Under a new FAA rule published on Monday, certain aviation safety inspectors who work for the agency must wait two years before they can be offered a job from air carriers and other certificate holders. “The flying public can rest assured that our aviation safety inspectors will remain focused on protecting the flying public without any conflicts of interest,” said Transportation Secretary Ray LaHood. The new rule aims to address concerns raised by Congress and the DOT Inspector General in 2008 about the FAA’s oversight of Southwest Airlines. An analysis by the inspector general’s office found that FAA staffers overseeing Southwest had developed an “overly close relationship” with the airline, the FAA said.

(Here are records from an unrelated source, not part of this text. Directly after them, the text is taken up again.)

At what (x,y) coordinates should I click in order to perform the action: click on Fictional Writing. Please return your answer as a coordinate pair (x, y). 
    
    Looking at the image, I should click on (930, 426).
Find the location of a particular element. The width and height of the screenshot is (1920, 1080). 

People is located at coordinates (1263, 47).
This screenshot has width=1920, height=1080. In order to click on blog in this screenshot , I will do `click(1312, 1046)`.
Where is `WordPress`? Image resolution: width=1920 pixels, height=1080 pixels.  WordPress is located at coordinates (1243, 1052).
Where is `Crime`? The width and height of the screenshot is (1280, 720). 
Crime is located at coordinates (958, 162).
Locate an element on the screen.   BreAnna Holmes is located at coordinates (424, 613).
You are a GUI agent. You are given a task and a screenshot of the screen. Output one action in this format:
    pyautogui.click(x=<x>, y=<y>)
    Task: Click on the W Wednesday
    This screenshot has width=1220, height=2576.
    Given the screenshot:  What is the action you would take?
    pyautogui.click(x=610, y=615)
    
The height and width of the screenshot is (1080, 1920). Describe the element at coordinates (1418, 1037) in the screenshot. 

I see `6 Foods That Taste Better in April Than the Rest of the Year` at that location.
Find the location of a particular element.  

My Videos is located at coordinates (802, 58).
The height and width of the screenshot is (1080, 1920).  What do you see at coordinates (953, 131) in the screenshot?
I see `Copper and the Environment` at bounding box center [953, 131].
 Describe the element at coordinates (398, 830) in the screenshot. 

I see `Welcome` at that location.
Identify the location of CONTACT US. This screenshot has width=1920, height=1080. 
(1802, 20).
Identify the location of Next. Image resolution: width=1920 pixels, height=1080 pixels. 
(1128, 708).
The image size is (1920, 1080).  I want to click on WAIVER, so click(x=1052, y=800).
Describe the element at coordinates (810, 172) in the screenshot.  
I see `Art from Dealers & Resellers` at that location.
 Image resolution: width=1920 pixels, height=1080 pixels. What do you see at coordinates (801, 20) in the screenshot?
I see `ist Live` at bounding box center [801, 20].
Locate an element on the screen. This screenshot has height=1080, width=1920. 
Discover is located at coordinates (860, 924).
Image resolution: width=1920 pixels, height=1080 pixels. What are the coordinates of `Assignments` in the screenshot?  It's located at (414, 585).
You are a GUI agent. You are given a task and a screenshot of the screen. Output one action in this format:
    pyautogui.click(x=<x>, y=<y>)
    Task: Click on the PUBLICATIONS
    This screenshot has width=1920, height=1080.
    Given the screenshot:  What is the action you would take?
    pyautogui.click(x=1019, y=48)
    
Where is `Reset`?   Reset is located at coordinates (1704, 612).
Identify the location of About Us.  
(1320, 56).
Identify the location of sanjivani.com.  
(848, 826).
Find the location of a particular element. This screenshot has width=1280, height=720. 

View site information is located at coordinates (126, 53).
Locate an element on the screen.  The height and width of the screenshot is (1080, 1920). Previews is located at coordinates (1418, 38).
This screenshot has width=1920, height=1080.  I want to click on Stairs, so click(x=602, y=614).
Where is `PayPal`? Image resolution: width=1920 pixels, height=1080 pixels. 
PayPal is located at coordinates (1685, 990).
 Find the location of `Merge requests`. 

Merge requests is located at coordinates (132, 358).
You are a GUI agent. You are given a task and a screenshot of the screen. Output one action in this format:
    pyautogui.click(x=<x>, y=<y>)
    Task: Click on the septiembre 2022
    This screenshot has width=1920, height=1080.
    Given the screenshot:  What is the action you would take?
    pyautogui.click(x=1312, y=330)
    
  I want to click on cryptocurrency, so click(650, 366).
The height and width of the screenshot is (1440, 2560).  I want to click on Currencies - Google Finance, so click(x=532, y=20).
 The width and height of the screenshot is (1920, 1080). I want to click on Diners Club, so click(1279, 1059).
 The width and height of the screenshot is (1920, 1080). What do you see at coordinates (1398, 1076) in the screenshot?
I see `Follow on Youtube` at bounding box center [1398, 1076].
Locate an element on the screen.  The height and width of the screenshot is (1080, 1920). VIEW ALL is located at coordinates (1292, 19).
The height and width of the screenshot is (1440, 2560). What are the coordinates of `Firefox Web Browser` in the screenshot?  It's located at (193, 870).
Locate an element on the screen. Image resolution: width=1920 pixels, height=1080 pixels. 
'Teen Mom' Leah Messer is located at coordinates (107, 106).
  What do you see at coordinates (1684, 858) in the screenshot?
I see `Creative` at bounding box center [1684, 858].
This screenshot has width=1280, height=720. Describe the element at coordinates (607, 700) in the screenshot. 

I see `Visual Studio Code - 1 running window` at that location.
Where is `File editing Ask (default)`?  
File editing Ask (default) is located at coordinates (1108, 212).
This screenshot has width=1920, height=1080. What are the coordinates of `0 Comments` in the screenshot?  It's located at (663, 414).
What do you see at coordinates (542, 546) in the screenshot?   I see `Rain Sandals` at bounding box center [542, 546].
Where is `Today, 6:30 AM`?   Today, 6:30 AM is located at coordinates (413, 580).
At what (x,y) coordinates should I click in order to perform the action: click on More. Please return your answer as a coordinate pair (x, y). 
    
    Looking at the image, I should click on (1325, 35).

The rule applies to airlines and many other operators, but exempts most general aviation operations under Part 91. One exemption is fractional programs that operate under subpart K of Part 91. The FAA says the rule should minimize any potential public perception that: (1) An ASI could compromise current aviation safety if that individual were to be promised post-FAA employment by an operator over which that individual has direct oversight responsibilities; and (2) a former FAA employee working for an operator could attempt to exert undue influence on current FAA employees with whom that former employee had established close working relationships. This post-employment prohibition also applies to the more likely case of former ASIs who would become consultants to the operator. “By prohibiting such relationships, the public will have greater confidence in the FAA’s independence from the aviation industry and in the integrity of the FAA inspection system,” the FAA said. “Such benefits from this increased public confidence in the integrity of the FAA inspection process cannot be quantified.”